= Beginning of Section =

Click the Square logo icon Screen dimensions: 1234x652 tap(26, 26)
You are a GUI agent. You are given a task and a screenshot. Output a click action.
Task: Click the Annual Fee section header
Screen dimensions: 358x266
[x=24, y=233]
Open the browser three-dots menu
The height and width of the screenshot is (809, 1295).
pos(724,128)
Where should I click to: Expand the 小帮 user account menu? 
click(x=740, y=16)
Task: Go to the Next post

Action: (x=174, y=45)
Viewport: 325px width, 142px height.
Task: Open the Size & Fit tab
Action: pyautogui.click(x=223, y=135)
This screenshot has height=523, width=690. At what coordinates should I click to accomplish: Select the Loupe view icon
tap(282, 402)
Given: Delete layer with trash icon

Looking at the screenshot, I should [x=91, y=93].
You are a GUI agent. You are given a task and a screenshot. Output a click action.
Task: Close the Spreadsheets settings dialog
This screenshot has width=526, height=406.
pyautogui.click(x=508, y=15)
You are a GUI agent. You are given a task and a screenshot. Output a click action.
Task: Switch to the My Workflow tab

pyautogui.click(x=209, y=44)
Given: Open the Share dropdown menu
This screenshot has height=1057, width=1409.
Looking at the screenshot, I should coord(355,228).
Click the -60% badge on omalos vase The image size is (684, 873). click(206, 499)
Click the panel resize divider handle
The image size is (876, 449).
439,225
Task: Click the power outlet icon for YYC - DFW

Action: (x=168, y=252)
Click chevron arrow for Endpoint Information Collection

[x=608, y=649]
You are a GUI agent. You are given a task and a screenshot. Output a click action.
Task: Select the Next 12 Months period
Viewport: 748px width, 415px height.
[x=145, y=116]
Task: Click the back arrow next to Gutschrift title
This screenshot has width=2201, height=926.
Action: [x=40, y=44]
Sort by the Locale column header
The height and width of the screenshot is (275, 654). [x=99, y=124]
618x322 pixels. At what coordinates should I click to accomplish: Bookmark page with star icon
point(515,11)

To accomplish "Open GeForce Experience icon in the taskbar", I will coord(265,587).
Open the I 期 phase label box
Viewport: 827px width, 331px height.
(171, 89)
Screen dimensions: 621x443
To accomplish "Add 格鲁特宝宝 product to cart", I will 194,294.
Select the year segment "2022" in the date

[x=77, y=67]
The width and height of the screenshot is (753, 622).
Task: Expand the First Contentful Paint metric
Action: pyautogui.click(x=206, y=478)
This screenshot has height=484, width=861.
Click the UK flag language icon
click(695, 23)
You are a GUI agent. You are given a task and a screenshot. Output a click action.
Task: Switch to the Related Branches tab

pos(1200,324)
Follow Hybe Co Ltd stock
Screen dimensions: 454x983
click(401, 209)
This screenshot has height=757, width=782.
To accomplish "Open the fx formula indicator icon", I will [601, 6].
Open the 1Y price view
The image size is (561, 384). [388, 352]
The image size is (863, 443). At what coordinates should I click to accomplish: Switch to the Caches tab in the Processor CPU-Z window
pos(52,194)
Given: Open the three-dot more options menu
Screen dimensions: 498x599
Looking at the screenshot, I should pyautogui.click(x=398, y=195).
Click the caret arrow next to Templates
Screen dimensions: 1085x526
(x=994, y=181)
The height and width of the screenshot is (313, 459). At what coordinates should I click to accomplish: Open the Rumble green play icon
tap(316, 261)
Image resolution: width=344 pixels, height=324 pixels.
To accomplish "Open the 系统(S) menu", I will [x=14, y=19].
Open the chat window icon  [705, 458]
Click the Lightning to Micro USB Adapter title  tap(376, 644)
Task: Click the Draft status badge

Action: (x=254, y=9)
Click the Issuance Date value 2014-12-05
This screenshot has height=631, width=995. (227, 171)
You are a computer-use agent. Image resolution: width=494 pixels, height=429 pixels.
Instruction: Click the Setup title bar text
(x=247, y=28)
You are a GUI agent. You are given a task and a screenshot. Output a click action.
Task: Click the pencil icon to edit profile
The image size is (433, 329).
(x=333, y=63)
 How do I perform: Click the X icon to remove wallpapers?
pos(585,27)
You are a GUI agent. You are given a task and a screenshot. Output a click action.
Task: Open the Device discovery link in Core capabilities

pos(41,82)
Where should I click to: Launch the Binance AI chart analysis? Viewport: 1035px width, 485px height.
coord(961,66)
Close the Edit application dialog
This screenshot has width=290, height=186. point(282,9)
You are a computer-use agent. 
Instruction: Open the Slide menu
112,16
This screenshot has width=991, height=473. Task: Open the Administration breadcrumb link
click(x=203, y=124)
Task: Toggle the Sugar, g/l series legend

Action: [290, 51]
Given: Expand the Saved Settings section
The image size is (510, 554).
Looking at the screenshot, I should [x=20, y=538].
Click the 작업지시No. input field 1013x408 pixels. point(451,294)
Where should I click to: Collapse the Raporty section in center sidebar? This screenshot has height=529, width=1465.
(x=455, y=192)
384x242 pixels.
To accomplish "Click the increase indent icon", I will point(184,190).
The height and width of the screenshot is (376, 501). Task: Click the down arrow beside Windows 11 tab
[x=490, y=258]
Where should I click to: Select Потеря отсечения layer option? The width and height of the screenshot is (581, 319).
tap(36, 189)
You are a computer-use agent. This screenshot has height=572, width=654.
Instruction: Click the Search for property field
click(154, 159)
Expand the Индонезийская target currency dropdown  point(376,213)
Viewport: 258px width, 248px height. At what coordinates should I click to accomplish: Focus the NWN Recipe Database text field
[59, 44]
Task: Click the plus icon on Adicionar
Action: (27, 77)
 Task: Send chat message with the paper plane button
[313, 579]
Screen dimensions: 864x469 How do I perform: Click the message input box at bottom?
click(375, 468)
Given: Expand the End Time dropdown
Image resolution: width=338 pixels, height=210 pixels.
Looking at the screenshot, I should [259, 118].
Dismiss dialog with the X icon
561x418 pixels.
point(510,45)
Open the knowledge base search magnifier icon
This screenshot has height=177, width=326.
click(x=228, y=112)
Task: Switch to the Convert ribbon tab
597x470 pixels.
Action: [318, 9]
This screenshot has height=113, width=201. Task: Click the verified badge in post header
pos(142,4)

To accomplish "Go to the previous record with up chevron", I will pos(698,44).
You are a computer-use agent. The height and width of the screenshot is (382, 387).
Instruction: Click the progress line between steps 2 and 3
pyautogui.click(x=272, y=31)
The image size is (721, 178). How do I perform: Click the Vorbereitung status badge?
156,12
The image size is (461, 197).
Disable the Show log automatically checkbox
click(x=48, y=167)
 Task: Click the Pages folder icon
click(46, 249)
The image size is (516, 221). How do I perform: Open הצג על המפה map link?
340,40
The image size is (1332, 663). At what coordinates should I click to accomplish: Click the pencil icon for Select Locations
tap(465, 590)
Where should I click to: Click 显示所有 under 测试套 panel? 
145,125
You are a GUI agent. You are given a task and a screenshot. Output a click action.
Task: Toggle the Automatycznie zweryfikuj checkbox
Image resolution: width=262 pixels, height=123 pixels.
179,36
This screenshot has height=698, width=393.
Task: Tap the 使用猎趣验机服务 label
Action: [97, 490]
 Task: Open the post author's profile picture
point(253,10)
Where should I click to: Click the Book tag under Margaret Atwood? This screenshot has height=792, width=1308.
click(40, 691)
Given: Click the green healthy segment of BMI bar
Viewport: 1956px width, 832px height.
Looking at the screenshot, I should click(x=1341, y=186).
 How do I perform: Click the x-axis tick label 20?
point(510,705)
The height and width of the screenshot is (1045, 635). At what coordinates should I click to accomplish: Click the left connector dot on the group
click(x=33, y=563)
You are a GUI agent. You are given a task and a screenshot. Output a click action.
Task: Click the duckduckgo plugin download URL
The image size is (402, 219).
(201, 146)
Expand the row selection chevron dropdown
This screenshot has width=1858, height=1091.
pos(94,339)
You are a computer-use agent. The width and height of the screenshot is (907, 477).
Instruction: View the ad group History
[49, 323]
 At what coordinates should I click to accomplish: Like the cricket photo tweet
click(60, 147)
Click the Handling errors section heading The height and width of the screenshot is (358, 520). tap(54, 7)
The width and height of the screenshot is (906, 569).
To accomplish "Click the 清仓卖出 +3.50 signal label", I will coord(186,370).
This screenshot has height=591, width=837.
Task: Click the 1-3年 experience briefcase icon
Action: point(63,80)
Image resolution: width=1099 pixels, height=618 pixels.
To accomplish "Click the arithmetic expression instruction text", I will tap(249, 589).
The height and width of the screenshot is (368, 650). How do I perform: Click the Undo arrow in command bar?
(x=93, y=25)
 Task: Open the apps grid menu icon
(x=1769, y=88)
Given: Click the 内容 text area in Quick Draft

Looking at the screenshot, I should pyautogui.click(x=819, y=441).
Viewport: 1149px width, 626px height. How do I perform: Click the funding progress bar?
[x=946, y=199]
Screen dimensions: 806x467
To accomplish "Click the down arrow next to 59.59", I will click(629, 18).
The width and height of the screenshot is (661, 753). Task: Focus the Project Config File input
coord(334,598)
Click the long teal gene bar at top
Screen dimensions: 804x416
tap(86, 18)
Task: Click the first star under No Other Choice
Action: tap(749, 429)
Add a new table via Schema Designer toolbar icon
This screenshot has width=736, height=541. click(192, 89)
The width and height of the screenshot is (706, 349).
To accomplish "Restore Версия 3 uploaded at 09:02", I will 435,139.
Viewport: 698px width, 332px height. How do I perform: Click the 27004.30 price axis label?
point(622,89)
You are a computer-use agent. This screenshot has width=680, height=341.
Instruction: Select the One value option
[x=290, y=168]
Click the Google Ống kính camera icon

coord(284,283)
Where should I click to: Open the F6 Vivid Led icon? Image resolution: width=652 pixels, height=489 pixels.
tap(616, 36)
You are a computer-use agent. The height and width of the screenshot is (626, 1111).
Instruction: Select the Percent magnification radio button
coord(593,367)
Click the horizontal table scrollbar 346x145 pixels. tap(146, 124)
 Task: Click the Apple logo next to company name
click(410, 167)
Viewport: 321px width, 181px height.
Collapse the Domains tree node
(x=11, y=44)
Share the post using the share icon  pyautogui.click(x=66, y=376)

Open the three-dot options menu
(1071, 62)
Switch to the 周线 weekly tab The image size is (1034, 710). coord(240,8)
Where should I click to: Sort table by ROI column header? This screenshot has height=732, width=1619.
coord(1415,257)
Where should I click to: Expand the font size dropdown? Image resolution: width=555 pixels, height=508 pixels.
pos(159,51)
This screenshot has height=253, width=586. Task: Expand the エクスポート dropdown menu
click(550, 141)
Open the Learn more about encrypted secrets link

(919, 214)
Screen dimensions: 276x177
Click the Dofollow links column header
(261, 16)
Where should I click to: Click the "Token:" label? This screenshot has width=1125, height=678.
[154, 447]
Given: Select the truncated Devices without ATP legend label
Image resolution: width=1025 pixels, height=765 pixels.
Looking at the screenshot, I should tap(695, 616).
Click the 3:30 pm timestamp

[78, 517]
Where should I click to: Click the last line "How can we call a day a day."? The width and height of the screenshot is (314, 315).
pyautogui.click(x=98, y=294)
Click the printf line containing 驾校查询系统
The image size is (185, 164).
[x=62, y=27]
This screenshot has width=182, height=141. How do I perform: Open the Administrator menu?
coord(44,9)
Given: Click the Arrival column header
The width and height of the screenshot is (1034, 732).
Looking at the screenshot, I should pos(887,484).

= End of Section =

-- Task --
Show all lines from the data that contain "computer".

-- Answer for the task --
You are a computer-use agent. Image resolution: width=494 pixels, height=429 pixels.
You are a computer-use agent. 
You are a computer-use agent. This screenshot has height=572, width=654.
You are a computer-use agent. The height and width of the screenshot is (382, 387).
You are a computer-use agent. The width and height of the screenshot is (907, 477).
You are a computer-use agent. This screenshot has width=680, height=341.
You are a computer-use agent. The height and width of the screenshot is (626, 1111).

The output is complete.